Search code examples
mongodbconnectionpymongoramgridfs

MongoDB RAM Consumption on Connections


I'm using pymongo to insert a big amount of jsons to MongoDB gridFS + some data to collection. What I noticed some time ago is that MongoDB consumes just crazy amount of RAM within using single connection. As soon as I close this connection it releases it. RAM consumption is like 10-12GB in total within connection and 200MB without. The actual size of collection is actually ~300MB with 10-18GB gridFS storage.

Why does it happen? How can opening new connection for any bulky operation can be lot less resource-dependent than using one single connection for everything? Is it somehow related to Journaling?


Solution

  • I will have to break down this problem into multiple smaller problems for ease of understanding:

    1. It is well known that MongoDB is RAM hungry, it will try to use as much RAM as possible.
    2. GridFS tends to store files in collection fs.chunks and corresponding meta-data in fs.files.
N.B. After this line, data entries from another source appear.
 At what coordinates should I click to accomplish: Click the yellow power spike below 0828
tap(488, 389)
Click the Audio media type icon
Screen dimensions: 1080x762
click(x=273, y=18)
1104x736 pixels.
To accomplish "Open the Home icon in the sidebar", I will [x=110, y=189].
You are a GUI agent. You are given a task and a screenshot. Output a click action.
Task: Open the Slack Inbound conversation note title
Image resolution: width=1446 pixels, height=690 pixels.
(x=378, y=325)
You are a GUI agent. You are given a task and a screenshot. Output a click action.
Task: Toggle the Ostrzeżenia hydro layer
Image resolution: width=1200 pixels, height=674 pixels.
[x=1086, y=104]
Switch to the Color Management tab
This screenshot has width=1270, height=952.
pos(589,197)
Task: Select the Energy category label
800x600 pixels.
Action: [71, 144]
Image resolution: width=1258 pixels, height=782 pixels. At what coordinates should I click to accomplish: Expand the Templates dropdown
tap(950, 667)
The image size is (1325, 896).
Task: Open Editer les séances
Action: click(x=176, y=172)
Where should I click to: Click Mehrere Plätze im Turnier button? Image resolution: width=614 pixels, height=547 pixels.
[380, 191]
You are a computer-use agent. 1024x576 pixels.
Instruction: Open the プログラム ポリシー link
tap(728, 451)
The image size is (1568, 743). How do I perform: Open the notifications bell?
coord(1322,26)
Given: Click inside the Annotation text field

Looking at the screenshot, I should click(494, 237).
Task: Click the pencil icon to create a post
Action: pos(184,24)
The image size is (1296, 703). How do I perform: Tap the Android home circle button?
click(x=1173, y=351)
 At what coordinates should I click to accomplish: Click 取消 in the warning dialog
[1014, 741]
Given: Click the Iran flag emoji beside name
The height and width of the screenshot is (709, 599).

The files stored in GridFS are split into chunks of 256KB each.

    When you read GridFS data by opening a connection, the chunks belonging to file(s) have to be loaded into the RAM from the disk(if it is not already present in RAM). So , RAM usage is directly proportional to the amount of data stored and importantly frequency of GridFS data access. Just to re-iterate GridFS data gets pulled into RAM if the query references it.

    If you have a active connection for large amounts of GridFS data then you should expect heavy RAM usage. But if your query frequency is low(just write, but read rarely) then RAM usage will be relatively lower.If you are mostly writing data, then ensure the connection is closed after the operation in done.

    1. The more the number of open connections, your RAM usage will increase.
    2. This is no-way related to journaling.

    Note: GridFS also supports sharding which will tend to solve your problem of excessive RAM usage.

    Hope this clarifies.